WRITTEN EXERCISE: Count the lines in the records that contain the string "icon", matching case exactly, and reply with only the number.

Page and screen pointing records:
+ + +
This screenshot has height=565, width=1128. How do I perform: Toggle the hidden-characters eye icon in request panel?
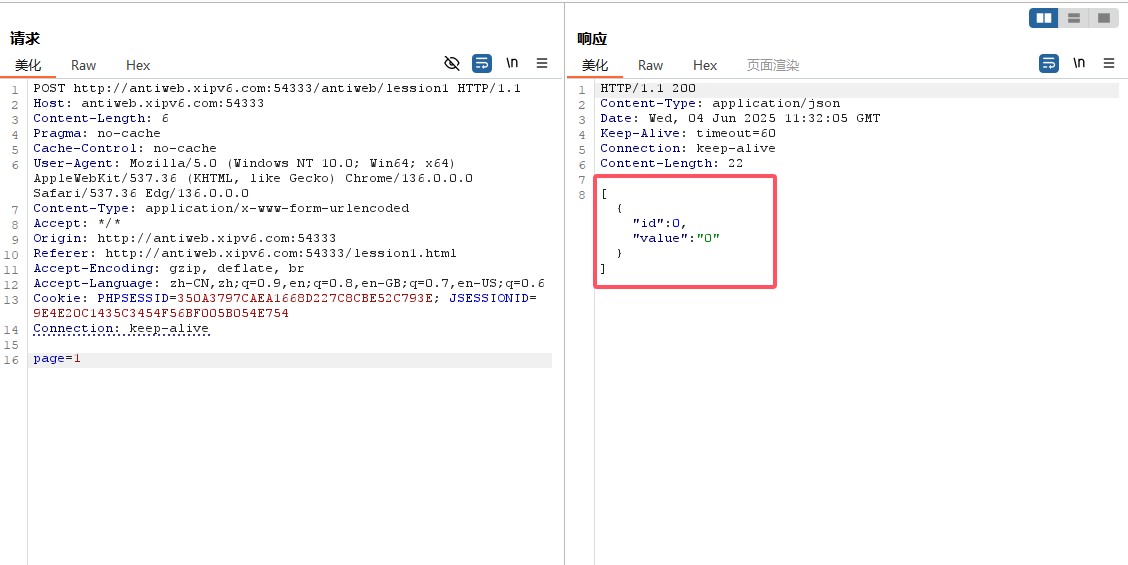click(x=452, y=63)
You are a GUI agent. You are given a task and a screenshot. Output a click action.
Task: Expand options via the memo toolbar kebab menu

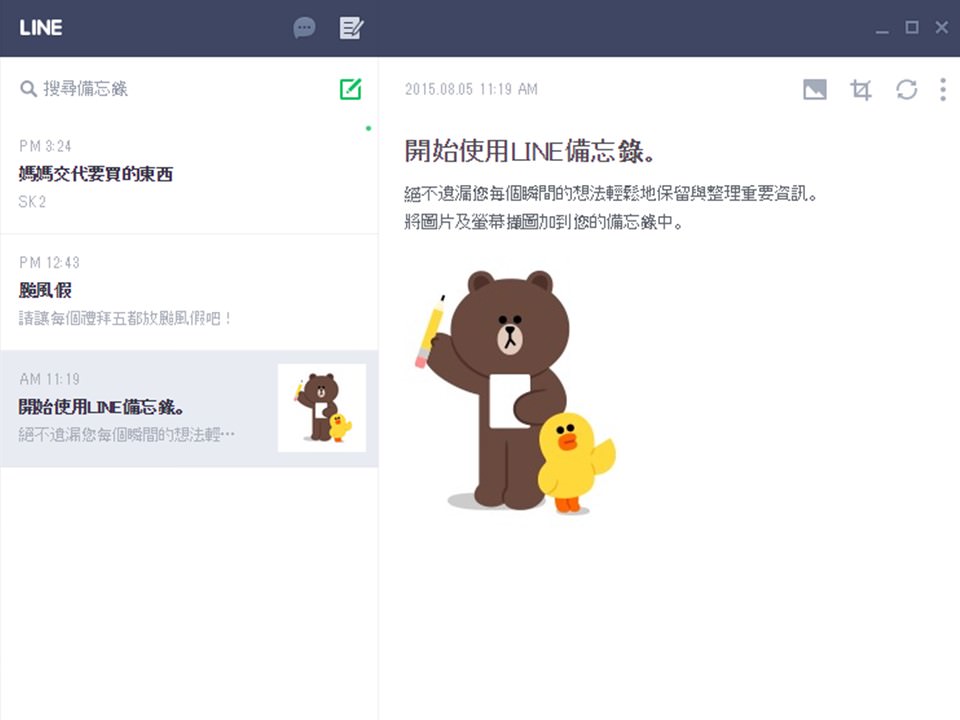(941, 89)
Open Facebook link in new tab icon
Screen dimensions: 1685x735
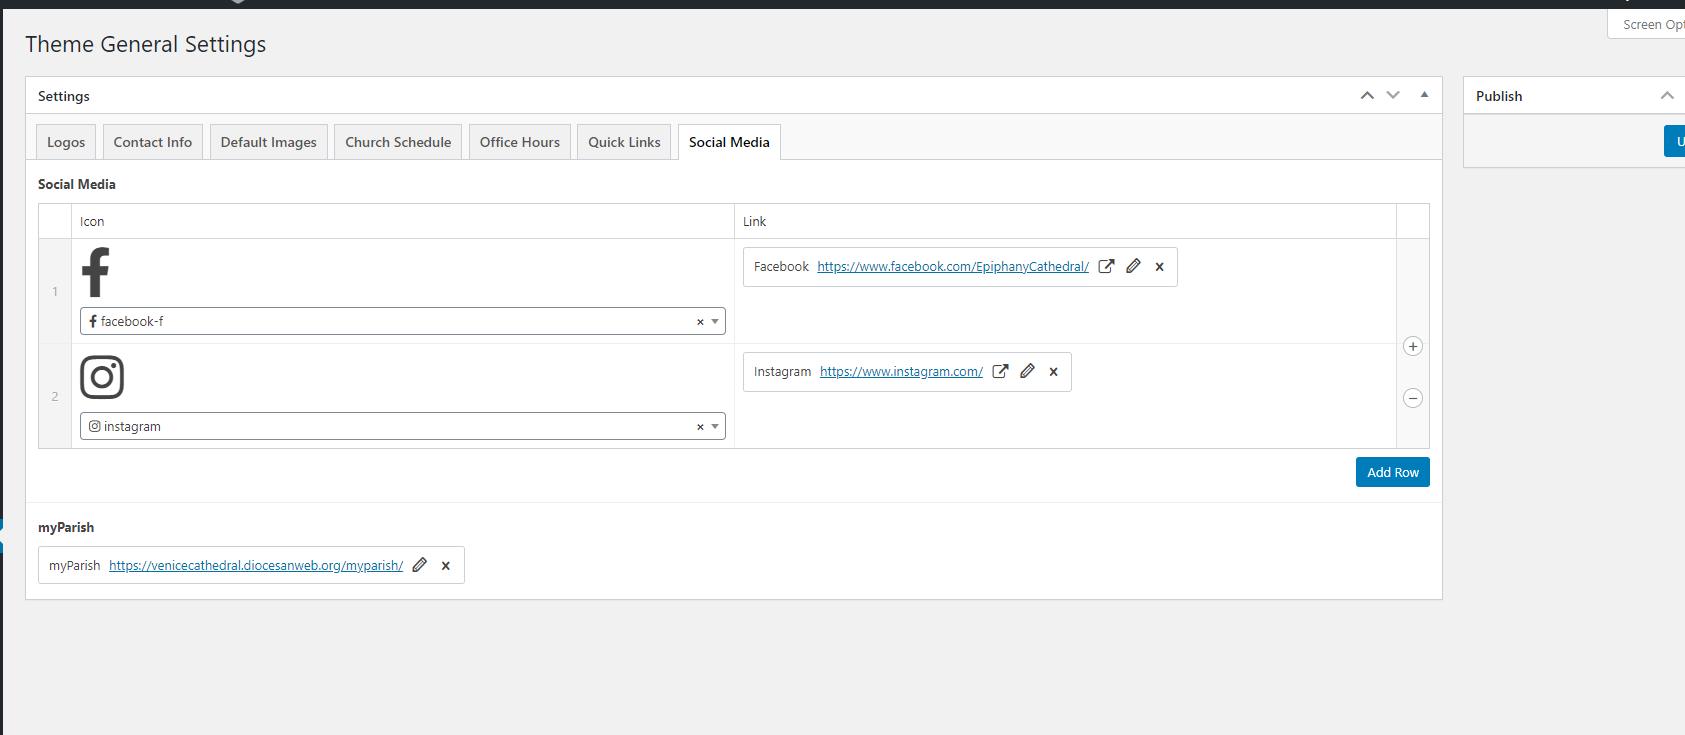(x=1106, y=266)
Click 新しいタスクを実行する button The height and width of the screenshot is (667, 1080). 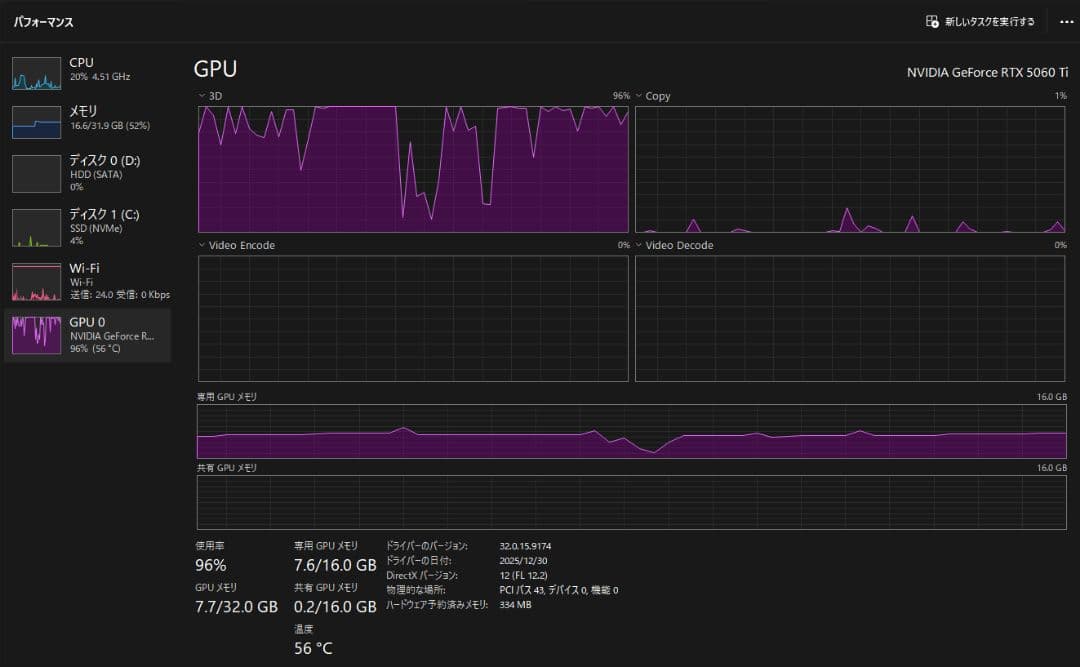click(981, 21)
+ + +
SOLUTION FOR THIS PROBLEM: 2